The present invention relates to controlling torque in an internal combustion engine equipped with a hybrid valvetrain in response to a change in operating mode.
There are situations in the operation of an internal combustion engine, which lead to torque disturbances. Examples of situations where a torque disturbance must be managed to provide a smooth torque trajectory are a transition in a variable displacement engine (VDE, an engine in which a portion of the cylinders are deactivated during light load operation to improve fuel economy), a transition in compression ratio in a variable compression ratio (VCR) engine, and a gear shift in a transmission coupled to the engine, termed mode transitions herein. Alternatively, there are situations in which a rapid change in torque is desirable: a traction control event, a driver demand for a rapid change in torque, and other mode transitions.
A method is disclosed for making a mode transition in a multi-cylinder internal combustion engine. The mode transition is one which affects engine torque. Each cylinder is coupled to a fully variable intake valve. The method includes the steps of: determining a desired torque trajectory, determining a next scheduled cylinder due to undergo an intake stroke, computing an intake valve closing time of the fully variable intake valve for he next scheduled cylinder to provide a desired amount of air in the next scheduled cylinder based on the desired torque trajectory, providing an amount of fuel to the next scheduled cylinder in proportion to the desired air, commanding the intake valve closing time to the fully variable intake valve of the scheduled next cylinder; and combusting the fuel and air in the next scheduled cylinder to provide the desired engine torque trajectory.

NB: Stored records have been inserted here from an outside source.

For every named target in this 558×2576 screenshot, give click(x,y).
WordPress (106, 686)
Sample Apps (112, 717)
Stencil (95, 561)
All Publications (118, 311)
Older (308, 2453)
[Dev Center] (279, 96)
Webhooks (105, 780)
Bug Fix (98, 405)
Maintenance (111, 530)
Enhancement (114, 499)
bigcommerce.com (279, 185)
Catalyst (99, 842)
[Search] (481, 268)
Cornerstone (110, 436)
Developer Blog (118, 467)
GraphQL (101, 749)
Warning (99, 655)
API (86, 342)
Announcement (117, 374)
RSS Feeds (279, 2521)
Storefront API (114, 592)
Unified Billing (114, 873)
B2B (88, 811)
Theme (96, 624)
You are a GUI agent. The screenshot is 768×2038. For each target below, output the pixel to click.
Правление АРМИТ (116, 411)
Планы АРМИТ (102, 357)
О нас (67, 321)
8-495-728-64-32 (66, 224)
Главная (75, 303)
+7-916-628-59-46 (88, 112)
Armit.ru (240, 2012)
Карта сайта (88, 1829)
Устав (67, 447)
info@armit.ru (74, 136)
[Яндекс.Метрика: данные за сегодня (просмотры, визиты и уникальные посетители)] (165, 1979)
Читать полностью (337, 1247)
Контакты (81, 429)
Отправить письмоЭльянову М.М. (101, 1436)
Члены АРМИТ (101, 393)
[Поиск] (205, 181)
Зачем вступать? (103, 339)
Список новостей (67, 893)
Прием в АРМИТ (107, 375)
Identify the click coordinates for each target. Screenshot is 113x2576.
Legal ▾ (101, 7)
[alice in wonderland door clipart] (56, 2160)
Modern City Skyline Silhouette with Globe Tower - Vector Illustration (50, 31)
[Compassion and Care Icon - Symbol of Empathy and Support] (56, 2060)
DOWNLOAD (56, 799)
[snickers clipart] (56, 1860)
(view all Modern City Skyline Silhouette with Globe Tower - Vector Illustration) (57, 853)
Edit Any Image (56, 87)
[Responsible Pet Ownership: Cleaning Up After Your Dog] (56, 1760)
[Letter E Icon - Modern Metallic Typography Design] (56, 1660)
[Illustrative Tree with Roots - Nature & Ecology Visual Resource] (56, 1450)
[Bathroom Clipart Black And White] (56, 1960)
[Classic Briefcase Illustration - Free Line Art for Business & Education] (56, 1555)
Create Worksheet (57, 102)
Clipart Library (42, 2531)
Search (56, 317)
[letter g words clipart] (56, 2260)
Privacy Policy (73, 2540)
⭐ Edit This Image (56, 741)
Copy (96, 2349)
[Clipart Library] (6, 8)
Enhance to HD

A valve system in a multi-cylinder internal combustion engine for making a mode transition is disclosed. The mode transition affects engine torque. The system consists of a fully variable intake valve coupled to the cylinder and an engine control unit operably connected to the engine and the fully variable intake valve. The engine control unit determines a desired torque trajectory, determines a next cylinder scheduled to undergo an intake stroke, computes an intake valve closing time of the fully variable intake valve for the next scheduled cylinder to provide a desired amount of air in the next scheduled cylinder based on the desired torque trajectory, computes an amount of fuel to provide to the next scheduled cylinder, and commands the intake valve closing time to the fully variable intake valve of the scheduled next cylinder.
An advantage of the present invention is that torque production can be affected within one engine cycle in an engine with a valvetrain having a fully variable intake valve. The invention may be applied in system where torque changes occur such as VDE, VCR, or by transmission gear shifts.
A further advantage of the present invention is that by providing a variable timing device on the camshaft actuating the intake valve, the engine""s volumetric efficiency is improved which leads to higher peak power.
A further advantage of the present invention is that exhaust pumping work can be minimized and expansion work on the piston can be maximized by optimizing the exhaust valve opening time as a function of engine speed and torque, which is provided by a variable timing device on the exhaust camshaft. Both a reduction in exhaust pumping work and an increase in expansion work improves the overall engine efficiency.
A further advantage of the present invention is that by providing both flexible intake and exhaust timing, the beginning, the end, and the duration of valve overlap are variable, valve overlap being the time over which at least one intake and one exhaust are open simultaneously. The additional flexibility allows more control to simultaneously optimize the amount of exhaust residuals trapped in the cylinder and reduce intake pumping work.
The inventors of the present invention have also recognized that a valve system with a fully variable intake valve and an exhaust cam phaser may be employed to deactivate selected cylinders in an engine to obtain variable displacement engine efficiency improvements.